-- Source information follows --
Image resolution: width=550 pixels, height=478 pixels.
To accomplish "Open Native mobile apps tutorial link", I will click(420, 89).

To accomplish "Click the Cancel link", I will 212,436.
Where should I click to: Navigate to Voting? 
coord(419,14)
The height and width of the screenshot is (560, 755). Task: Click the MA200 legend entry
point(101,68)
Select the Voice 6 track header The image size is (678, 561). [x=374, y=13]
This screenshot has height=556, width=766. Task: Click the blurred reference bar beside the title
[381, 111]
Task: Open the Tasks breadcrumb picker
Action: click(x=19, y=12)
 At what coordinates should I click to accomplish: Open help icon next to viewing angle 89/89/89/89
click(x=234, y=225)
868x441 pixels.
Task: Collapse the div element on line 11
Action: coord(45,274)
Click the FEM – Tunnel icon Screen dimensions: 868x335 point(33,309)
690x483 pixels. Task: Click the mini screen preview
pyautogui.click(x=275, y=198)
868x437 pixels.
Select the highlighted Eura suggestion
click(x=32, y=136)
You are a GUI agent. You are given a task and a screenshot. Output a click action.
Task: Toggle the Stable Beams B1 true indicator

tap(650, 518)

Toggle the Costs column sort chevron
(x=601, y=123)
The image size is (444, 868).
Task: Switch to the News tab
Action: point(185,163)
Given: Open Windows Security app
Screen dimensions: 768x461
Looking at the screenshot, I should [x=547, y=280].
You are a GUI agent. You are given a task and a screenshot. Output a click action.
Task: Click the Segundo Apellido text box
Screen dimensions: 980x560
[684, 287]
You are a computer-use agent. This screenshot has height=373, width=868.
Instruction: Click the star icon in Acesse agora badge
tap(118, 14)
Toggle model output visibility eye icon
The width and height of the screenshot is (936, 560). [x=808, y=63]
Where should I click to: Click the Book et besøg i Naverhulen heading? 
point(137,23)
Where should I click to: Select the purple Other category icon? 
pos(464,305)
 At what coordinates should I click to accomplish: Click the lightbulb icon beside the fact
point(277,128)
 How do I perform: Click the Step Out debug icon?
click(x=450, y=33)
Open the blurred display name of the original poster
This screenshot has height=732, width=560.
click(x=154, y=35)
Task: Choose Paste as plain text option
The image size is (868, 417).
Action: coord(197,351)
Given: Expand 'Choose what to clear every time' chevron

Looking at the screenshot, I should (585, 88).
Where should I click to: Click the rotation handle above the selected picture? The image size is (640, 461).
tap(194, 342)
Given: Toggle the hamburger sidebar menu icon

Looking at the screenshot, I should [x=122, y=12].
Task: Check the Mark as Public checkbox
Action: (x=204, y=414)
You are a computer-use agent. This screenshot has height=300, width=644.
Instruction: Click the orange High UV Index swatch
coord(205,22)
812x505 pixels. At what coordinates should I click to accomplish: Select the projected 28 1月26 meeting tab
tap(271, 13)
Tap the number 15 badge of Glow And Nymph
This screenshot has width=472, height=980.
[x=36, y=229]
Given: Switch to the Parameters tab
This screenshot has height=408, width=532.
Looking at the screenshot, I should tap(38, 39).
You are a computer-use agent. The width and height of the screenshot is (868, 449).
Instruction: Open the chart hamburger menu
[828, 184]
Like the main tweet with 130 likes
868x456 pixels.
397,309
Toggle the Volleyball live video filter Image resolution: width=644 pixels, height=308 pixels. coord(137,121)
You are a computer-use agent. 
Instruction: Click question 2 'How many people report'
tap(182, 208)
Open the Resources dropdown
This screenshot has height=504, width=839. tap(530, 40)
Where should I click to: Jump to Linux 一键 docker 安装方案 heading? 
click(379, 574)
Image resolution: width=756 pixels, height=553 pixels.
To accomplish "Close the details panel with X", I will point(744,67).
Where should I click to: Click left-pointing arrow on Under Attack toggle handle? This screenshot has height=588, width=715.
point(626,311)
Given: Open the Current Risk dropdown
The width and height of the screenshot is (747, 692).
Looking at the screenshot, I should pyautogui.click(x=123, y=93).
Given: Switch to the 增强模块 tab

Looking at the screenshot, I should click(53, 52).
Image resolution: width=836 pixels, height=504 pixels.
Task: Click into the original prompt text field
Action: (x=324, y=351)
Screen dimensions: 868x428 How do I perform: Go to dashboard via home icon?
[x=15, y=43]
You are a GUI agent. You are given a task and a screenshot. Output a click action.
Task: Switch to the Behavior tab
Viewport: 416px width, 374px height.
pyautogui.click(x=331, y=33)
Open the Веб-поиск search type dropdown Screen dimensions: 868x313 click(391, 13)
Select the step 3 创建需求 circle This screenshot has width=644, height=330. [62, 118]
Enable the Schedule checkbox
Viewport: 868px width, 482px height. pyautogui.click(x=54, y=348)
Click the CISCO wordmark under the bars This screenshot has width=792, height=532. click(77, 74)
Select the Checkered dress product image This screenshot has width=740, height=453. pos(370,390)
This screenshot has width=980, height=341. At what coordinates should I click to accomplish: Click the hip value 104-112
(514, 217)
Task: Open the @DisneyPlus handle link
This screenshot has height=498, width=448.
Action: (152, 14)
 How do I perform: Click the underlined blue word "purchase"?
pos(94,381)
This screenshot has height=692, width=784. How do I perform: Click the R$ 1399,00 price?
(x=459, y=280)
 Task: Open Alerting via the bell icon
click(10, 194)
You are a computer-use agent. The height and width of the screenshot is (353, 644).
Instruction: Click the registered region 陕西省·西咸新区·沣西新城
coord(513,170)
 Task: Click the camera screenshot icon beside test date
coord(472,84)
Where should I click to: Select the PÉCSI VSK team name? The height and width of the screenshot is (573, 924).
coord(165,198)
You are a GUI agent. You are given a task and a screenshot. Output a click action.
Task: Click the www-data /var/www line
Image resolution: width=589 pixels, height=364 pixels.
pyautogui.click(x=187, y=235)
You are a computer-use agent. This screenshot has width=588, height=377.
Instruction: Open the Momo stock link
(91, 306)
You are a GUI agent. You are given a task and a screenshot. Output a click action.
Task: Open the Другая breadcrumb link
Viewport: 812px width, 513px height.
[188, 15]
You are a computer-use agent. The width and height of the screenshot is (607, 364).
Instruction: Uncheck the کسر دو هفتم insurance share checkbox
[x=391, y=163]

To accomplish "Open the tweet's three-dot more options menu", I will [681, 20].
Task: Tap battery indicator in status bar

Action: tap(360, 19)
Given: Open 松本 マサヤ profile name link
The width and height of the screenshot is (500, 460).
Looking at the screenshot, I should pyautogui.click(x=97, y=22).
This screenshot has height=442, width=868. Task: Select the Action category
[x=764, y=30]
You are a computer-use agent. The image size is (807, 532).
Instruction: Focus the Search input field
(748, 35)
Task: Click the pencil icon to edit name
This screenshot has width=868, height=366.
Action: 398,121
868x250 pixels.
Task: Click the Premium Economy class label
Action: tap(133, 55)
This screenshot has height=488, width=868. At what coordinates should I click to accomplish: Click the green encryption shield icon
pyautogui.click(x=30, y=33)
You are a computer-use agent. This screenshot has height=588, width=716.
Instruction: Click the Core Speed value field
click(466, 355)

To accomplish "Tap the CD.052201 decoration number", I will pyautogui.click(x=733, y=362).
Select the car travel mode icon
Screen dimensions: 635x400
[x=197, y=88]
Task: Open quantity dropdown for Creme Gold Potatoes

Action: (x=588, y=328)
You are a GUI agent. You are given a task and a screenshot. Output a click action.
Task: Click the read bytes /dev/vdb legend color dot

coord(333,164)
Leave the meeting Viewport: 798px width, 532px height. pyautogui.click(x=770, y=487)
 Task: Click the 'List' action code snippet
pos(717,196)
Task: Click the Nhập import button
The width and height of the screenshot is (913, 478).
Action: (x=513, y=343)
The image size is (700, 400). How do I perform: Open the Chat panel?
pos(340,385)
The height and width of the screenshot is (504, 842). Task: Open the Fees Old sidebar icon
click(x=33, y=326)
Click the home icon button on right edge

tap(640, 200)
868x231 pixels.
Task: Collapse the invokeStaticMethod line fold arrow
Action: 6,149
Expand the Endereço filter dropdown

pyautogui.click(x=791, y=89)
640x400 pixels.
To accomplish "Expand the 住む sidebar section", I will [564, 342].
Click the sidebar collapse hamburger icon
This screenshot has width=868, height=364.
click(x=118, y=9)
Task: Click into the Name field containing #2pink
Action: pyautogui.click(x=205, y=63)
-- Source information concluded --
What you should do:
Nothing but the lines from the line containing "Task: Click the Nhập import button" through the final line of the entries should appear in your answer, copied exactly.

Result of the task:
Task: Click the Nhập import button
The width and height of the screenshot is (913, 478).
Action: (x=513, y=343)
The image size is (700, 400). How do I perform: Open the Chat panel?
pos(340,385)
The height and width of the screenshot is (504, 842). Task: Open the Fees Old sidebar icon
click(x=33, y=326)
Click the home icon button on right edge

tap(640, 200)
868x231 pixels.
Task: Collapse the invokeStaticMethod line fold arrow
Action: 6,149
Expand the Endereço filter dropdown

pyautogui.click(x=791, y=89)
640x400 pixels.
To accomplish "Expand the 住む sidebar section", I will [564, 342].
Click the sidebar collapse hamburger icon
This screenshot has width=868, height=364.
click(x=118, y=9)
Task: Click into the Name field containing #2pink
Action: pyautogui.click(x=205, y=63)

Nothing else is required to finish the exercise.